Item coordinate data
━━━━
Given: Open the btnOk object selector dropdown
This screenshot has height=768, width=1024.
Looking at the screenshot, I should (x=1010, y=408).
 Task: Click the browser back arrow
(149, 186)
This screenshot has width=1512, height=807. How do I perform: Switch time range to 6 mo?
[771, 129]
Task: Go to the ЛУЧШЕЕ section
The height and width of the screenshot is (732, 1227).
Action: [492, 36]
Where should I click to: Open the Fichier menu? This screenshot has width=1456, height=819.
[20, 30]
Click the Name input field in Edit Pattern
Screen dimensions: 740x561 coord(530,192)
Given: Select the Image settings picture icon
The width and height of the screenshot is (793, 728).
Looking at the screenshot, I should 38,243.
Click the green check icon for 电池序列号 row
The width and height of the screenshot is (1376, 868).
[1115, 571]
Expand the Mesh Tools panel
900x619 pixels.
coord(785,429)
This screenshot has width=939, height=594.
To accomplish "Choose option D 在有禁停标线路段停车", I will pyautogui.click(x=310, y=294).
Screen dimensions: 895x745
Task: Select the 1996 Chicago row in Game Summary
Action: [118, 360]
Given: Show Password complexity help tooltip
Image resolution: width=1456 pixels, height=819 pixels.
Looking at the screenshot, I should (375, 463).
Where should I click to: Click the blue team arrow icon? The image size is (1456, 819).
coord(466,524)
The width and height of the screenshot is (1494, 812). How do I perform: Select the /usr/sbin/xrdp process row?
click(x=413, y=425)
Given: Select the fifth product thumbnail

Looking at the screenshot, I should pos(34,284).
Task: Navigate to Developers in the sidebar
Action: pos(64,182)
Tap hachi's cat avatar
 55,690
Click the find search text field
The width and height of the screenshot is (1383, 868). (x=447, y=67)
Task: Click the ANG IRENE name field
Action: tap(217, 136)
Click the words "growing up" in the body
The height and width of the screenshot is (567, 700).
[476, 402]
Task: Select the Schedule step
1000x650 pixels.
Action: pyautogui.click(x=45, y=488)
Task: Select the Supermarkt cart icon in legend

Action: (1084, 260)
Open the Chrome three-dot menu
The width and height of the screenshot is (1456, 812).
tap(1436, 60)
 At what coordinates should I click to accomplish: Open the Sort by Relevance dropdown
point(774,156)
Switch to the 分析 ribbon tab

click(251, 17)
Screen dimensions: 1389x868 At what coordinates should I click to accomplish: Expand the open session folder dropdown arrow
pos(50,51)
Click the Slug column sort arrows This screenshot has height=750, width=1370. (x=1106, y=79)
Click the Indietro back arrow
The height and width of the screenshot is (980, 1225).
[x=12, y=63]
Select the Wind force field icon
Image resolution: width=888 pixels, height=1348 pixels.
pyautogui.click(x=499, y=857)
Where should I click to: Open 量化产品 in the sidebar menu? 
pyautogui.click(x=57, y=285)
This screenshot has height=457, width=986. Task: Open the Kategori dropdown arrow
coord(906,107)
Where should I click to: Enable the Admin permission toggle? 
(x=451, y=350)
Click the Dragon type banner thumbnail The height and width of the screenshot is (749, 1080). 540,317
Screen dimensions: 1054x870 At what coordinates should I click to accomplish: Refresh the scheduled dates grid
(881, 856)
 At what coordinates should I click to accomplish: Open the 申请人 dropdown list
━━━━
■ Exercise goal:
Please retype all of the data above, line for line, with no changes.

■ Output below:
Given: Open the btnOk object selector dropdown
This screenshot has height=768, width=1024.
Looking at the screenshot, I should (x=1010, y=408).
 Task: Click the browser back arrow
(149, 186)
This screenshot has width=1512, height=807. How do I perform: Switch time range to 6 mo?
[771, 129]
Task: Go to the ЛУЧШЕЕ section
The height and width of the screenshot is (732, 1227).
Action: [492, 36]
Where should I click to: Open the Fichier menu? This screenshot has width=1456, height=819.
[20, 30]
Click the Name input field in Edit Pattern
Screen dimensions: 740x561 coord(530,192)
Given: Select the Image settings picture icon
The width and height of the screenshot is (793, 728).
Looking at the screenshot, I should 38,243.
Click the green check icon for 电池序列号 row
The width and height of the screenshot is (1376, 868).
[1115, 571]
Expand the Mesh Tools panel
900x619 pixels.
coord(785,429)
This screenshot has width=939, height=594.
To accomplish "Choose option D 在有禁停标线路段停车", I will pyautogui.click(x=310, y=294).
Screen dimensions: 895x745
Task: Select the 1996 Chicago row in Game Summary
Action: [118, 360]
Given: Show Password complexity help tooltip
Image resolution: width=1456 pixels, height=819 pixels.
Looking at the screenshot, I should (375, 463).
Where should I click to: Click the blue team arrow icon? The image size is (1456, 819).
coord(466,524)
The width and height of the screenshot is (1494, 812). How do I perform: Select the /usr/sbin/xrdp process row?
click(x=413, y=425)
Given: Select the fifth product thumbnail

Looking at the screenshot, I should pos(34,284).
Task: Navigate to Developers in the sidebar
Action: pos(64,182)
Tap hachi's cat avatar
 55,690
Click the find search text field
The width and height of the screenshot is (1383, 868). (x=447, y=67)
Task: Click the ANG IRENE name field
Action: tap(217, 136)
Click the words "growing up" in the body
The height and width of the screenshot is (567, 700).
[476, 402]
Task: Select the Schedule step
1000x650 pixels.
Action: pyautogui.click(x=45, y=488)
Task: Select the Supermarkt cart icon in legend

Action: (1084, 260)
Open the Chrome three-dot menu
The width and height of the screenshot is (1456, 812).
tap(1436, 60)
 At what coordinates should I click to accomplish: Open the Sort by Relevance dropdown
point(774,156)
Switch to the 分析 ribbon tab

click(251, 17)
Screen dimensions: 1389x868 At what coordinates should I click to accomplish: Expand the open session folder dropdown arrow
pos(50,51)
Click the Slug column sort arrows This screenshot has height=750, width=1370. (x=1106, y=79)
Click the Indietro back arrow
The height and width of the screenshot is (980, 1225).
[x=12, y=63]
Select the Wind force field icon
Image resolution: width=888 pixels, height=1348 pixels.
pyautogui.click(x=499, y=857)
Where should I click to: Open 量化产品 in the sidebar menu? 
pyautogui.click(x=57, y=285)
This screenshot has height=457, width=986. Task: Open the Kategori dropdown arrow
coord(906,107)
Where should I click to: Enable the Admin permission toggle? 
(x=451, y=350)
Click the Dragon type banner thumbnail The height and width of the screenshot is (749, 1080). 540,317
Screen dimensions: 1054x870 At what coordinates should I click to accomplish: Refresh the scheduled dates grid
(881, 856)
 At what coordinates should I click to accomplish: Open the 申请人 dropdown list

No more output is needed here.